When Carter turns his camera toward the innocence of childhood, his approach is thoughtfully complex rather than cloying, and the theme of seeing runs through many of his pictures. A young girl has her portrait taken with her eyes closed, either in calm or quiet defiance. A boy covers his eyes with the back of his hand, less in aggrieved protection than in weariness. Another young girl sits on the sidewalk and examines the while tulle of her dress with intent wonder. And a somewhat older girl in a dance troupe looks over her winged shoulder with proud straight-backed confidence, as if to silence someone off camera. Even the young children in the storefront windows outside the show momentarily catch us with their intensity, a distracted face suddenly turning to face us with unnervingly precise attention. Seen together, Carter’s images treat his young subjects with full respect, and they respond with poise that feels beyond their years.

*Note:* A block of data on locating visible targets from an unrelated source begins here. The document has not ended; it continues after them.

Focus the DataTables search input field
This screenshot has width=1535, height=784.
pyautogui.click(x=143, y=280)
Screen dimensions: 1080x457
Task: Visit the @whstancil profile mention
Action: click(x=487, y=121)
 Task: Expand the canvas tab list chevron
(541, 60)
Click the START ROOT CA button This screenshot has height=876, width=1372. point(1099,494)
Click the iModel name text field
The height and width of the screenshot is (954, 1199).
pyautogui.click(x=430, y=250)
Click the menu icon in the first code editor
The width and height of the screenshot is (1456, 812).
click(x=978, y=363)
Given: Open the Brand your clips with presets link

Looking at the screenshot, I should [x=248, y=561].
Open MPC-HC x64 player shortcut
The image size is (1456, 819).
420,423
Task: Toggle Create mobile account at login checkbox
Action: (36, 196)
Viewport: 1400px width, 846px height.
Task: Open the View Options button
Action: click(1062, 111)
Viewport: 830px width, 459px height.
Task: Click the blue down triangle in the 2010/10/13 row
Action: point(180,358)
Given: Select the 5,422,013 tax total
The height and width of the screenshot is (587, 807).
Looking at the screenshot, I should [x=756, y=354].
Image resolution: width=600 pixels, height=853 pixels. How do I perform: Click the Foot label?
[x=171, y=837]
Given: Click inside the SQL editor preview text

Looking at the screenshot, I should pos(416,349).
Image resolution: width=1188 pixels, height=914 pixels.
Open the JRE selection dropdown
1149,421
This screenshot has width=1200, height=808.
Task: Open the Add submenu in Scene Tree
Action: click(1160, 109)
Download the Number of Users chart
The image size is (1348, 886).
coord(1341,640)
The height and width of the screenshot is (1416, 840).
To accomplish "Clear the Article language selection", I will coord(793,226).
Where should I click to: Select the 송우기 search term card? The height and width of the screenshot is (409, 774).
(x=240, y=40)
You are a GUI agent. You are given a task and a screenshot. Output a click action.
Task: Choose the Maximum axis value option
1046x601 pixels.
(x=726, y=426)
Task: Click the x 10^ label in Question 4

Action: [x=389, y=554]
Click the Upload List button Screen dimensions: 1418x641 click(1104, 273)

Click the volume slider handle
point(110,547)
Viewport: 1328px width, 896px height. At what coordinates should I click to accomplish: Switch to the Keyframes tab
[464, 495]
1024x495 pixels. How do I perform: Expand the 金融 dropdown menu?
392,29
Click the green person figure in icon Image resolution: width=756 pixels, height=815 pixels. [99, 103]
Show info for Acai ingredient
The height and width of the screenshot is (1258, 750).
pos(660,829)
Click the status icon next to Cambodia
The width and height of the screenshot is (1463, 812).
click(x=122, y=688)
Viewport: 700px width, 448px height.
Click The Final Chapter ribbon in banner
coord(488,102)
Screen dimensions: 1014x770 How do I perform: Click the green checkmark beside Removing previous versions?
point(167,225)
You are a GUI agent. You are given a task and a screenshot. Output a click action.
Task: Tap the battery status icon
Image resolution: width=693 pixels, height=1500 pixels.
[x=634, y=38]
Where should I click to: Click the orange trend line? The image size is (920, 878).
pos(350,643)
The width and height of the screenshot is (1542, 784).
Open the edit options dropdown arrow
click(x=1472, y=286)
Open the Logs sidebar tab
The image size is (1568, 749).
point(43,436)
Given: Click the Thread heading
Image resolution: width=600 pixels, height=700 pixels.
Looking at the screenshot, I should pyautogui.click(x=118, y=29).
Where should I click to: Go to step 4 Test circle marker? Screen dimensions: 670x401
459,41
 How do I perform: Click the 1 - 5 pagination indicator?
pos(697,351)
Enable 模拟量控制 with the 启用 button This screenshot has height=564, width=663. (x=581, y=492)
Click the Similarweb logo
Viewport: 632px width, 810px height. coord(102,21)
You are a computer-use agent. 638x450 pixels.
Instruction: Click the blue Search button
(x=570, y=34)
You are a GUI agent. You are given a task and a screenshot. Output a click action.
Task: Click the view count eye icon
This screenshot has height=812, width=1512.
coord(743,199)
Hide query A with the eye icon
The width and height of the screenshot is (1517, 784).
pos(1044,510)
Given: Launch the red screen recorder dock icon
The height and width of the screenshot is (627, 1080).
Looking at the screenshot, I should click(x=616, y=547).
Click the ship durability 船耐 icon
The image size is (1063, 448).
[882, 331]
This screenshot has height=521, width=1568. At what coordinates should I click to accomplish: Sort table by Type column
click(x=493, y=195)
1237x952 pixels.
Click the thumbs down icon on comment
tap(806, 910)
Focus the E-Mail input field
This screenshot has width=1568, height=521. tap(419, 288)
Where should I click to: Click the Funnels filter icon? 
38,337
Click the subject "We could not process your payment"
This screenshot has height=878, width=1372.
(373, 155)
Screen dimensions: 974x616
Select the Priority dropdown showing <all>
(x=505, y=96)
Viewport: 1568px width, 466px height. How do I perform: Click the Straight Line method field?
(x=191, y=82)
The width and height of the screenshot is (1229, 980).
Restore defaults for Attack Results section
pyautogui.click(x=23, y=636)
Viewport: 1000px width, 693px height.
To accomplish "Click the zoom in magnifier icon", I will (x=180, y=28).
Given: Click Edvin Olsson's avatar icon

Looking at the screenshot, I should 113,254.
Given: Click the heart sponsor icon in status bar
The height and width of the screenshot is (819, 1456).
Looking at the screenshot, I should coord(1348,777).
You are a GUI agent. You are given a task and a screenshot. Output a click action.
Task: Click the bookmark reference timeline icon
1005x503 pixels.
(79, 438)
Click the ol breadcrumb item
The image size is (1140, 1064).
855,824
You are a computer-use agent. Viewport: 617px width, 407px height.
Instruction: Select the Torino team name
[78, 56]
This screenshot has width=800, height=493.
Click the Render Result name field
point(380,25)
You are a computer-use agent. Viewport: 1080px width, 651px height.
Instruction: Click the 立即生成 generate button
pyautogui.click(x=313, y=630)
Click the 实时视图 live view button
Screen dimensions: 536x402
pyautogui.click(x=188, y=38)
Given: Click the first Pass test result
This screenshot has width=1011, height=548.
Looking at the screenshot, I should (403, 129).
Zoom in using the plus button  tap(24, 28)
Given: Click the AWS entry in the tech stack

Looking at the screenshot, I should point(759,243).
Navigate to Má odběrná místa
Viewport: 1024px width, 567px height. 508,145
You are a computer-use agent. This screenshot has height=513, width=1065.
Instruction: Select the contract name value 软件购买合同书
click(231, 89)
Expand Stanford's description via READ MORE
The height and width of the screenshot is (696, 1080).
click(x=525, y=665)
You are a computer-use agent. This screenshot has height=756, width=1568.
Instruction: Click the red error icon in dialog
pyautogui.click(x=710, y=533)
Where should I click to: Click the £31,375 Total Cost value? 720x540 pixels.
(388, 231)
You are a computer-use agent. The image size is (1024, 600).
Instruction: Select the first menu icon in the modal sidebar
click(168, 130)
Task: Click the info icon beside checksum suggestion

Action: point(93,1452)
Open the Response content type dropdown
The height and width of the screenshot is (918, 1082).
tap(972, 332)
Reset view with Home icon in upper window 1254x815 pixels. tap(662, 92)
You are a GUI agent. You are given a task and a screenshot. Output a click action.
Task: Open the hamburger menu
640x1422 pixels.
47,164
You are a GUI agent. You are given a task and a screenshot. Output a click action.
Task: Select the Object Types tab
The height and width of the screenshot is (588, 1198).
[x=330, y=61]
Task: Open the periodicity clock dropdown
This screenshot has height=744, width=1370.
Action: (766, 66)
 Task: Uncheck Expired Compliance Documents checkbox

Upstairs, a small selection of Carter’s fashion images provides some wider context for his aesthetic decisions. The strongest of these is a snappy symphony in light brown, featuring a confident Black model in a puffy fur coat and leather pants seemingly lost in her thoughts – it’s a seductively gorgeous picture, brimming with enveloping warmth. Another work has a tender Black Zorro vibe, with a jaunty black hat, a half shirt, and a silver earring providing a fluid sense of masculinity. These kinds of photographs point to an evolving view of Black fashion imagery, that better allows for intimacy and vulnerability, as well as an overdue mastery of lighting Black skin.
By turning his first gallery show back toward the rhythms of family, Carter is sending us a message about his priorities. While his career in fashion photography will likely continue to accelerate (based on the promise and sophistication of the few fashion images on view here), his trajectory as an artist may ultimately hybridize his commercial learnings with a more potent dose of personal truth, softening the heady flash of fashion with a more unguarded look inward.
Collector’s POV: The prints available in this show are priced at $800 each. Carter’s work has little secondary market history at this point, so gallery retail likely remains the best option for those collectors interested in following up.